Mithilfe der anderen Zeugen, Anwohner und Spaziergänger, die sich in der Nähe aufhielten, und den Einschätzungen der involvierten Polizeibeamten versuchte das Gericht das Geschehene am 20. April zwischen etwa 13 und 13:30 Uhr möglichst genau nachzuhalten. Auch die andauernde Hitze, die Trockenheit und der starke, den Brand begünstigende Wind spielten eine Rolle. Mehr als 20 Hektar Wald fielen den Flammen zum Opfer.

 

Besonderes Gewicht hatte die Aussage des zuständigen Brandermittlers, der Florian J. auch vernahm. „Der Angeklagte hat nicht herumgedruckst, sondern die Fakten auf den Tisch gelegt.“ Bevor dieser sich gestellt habe, hätten sie nur über die Ursache mutmaßen können.

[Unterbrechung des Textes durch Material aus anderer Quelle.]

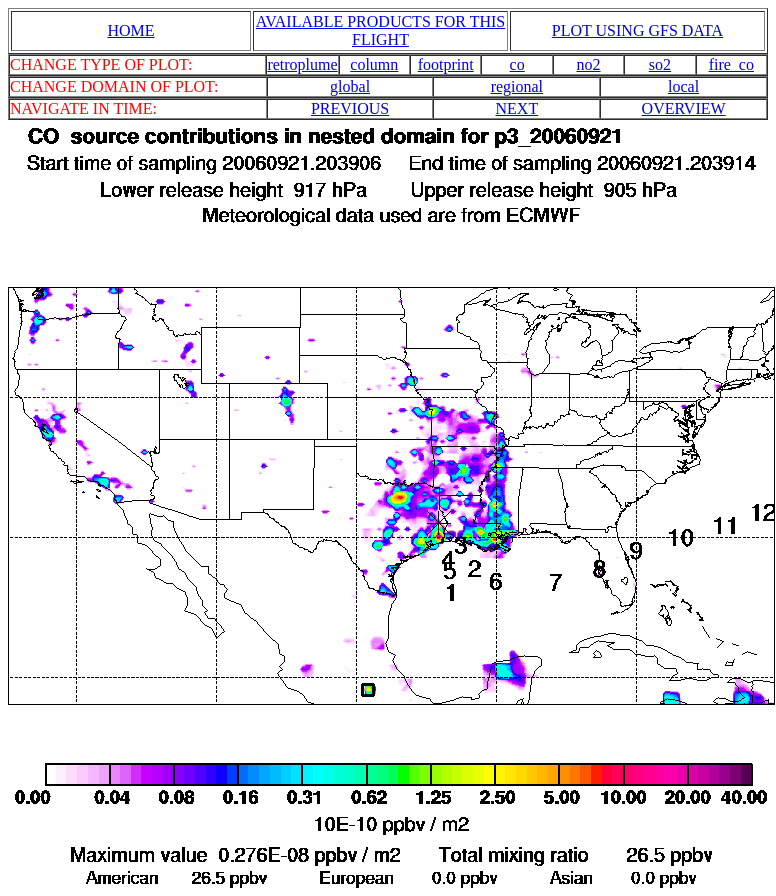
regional (517, 86)
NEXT (517, 108)
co (517, 64)
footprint (446, 64)
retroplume (302, 64)
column (374, 64)
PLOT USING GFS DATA (637, 30)
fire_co (731, 64)
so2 (660, 64)
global (350, 86)
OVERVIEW (684, 108)
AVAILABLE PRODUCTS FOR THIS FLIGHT (380, 30)
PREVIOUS (350, 108)
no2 (589, 64)
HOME (130, 30)
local (683, 86)
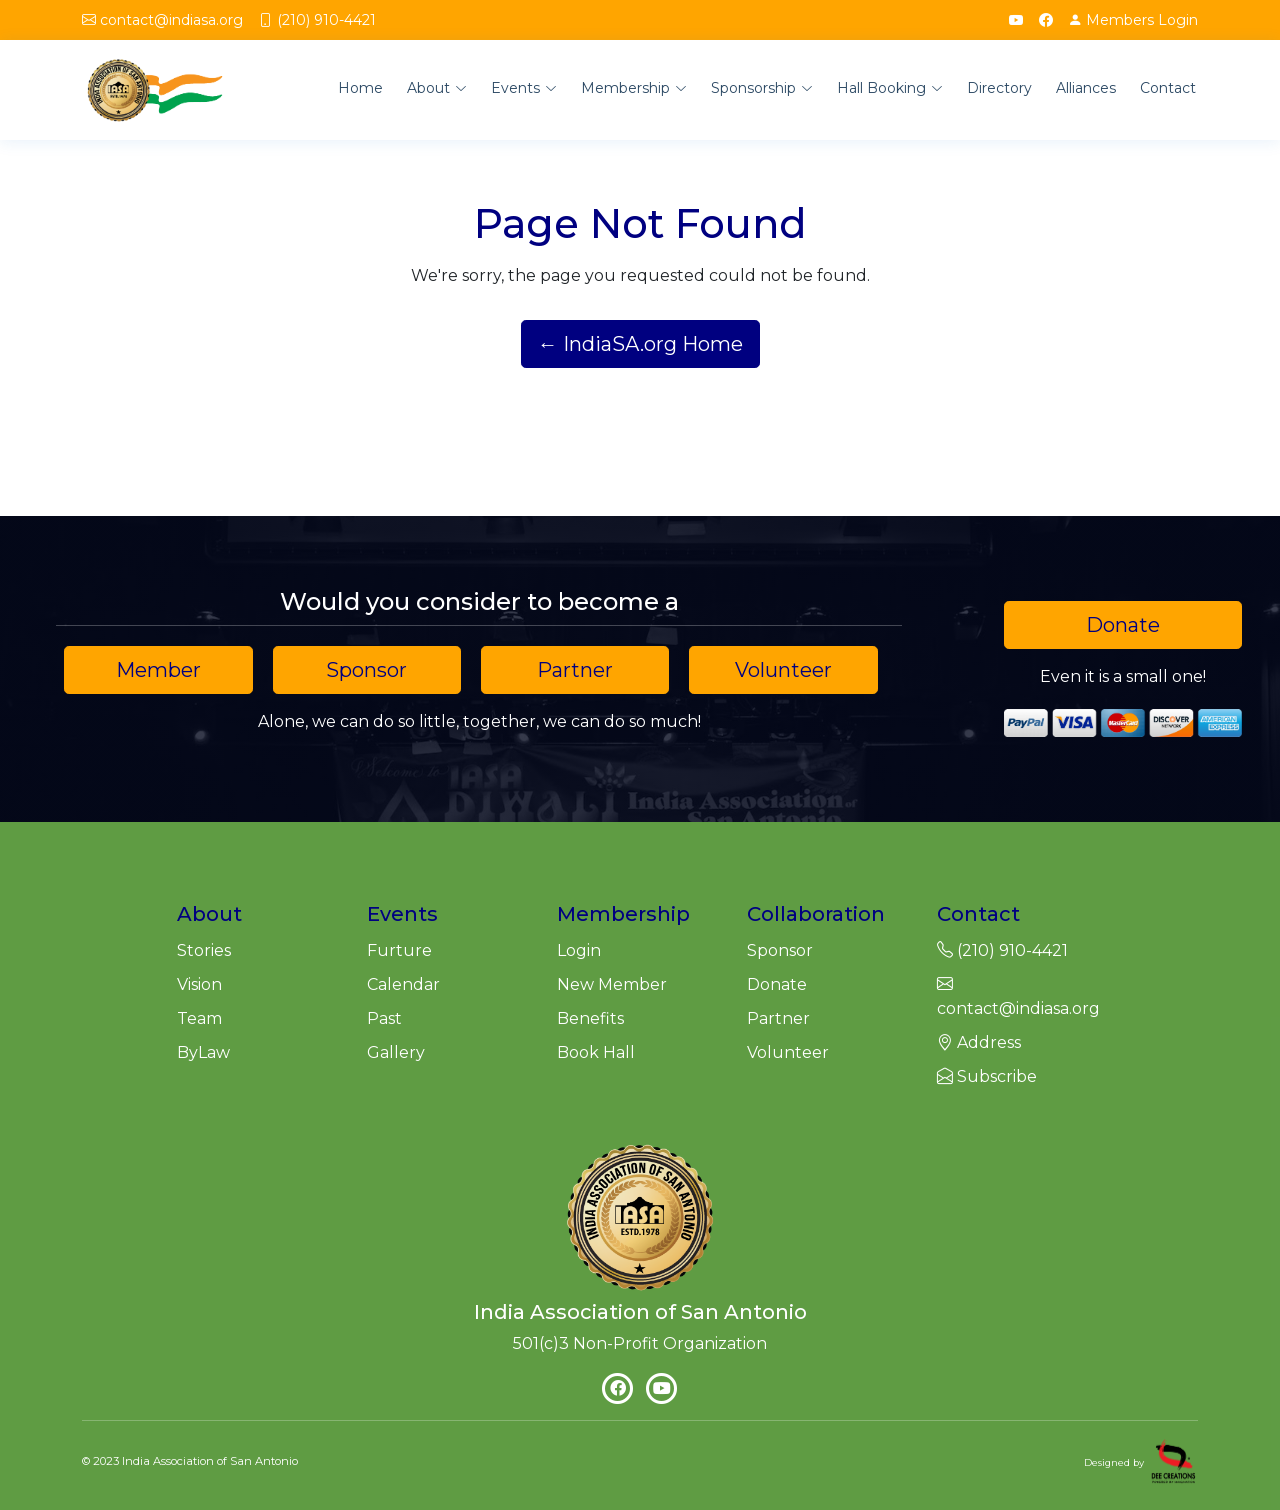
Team (199, 1018)
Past (384, 1018)
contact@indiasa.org (171, 20)
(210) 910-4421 (326, 20)
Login (1133, 20)
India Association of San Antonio (210, 1461)
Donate (1123, 625)
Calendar (403, 984)
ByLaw (203, 1052)
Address (979, 1042)
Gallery (396, 1052)
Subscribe (987, 1076)
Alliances (1086, 88)
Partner (575, 670)
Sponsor (366, 670)
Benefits (590, 1018)
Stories (204, 950)
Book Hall (596, 1052)
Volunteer (783, 670)
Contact (1168, 88)
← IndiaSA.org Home (640, 344)
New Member (612, 984)
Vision (199, 984)
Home (360, 88)
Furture (399, 950)
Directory (999, 88)
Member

An der Bank fanden sich noch allerhand weiterer Unrat, auch eine der vielen Scherben hätte unter bestimmten Umständen einen Brand entfachen können. Der Hauptkommissar machte keinen Hehl daraus, dass er es dem Angeklagten hoch anrechnet, sich gemeldet zu haben. „Hier gibt es häufig Waldbrände und man weiß nicht, was passiert ist. Wir säßen heute nicht hier, wenn sich Florian J. nicht freiwillig gestellt hätte.“

 

Richterin Ritter kam bei der Urteilsverkündung darauf auch noch einmal zurück. „Ihnen wurde in ihrer Kindheit beigebracht, dass es alles nur schlimmer macht, wenn Fehler zugegeben werden. Und trotzdem haben Sie den Schneid gehabt, zur Polizei zu gehen.“ Die besondere Lebenssituation habe auch dazu geführt, nicht wie von der Staatsanwaltschaft gefordert 1.200 Euro Geldstrafe zu verhängen, sondern die Freiheitsstrafe auf Bewährung mit der regelmäßigen Spende an die Biologische Station.

 

Die fahrlässige Brandstiftung, die ein „herausragendes Waldbrandereignis und großen Schaden“ verursacht habe, sah die Richterin aber als erwiesen an, auch wenn die Verteidigung nochmal versucht hatte, Zweifel zu streuen. Dafür passten die Aussagen und die Anwesenheit Florian J.s zum Zeitpunkt des Ausbruchs zu gut zusammen. Der Verurteilte habe auch seine Lehren gezogen, wie er vor den Plädoyers sagte: „Im Wald rauche ich bestimmt keine Zigaretten mehr“.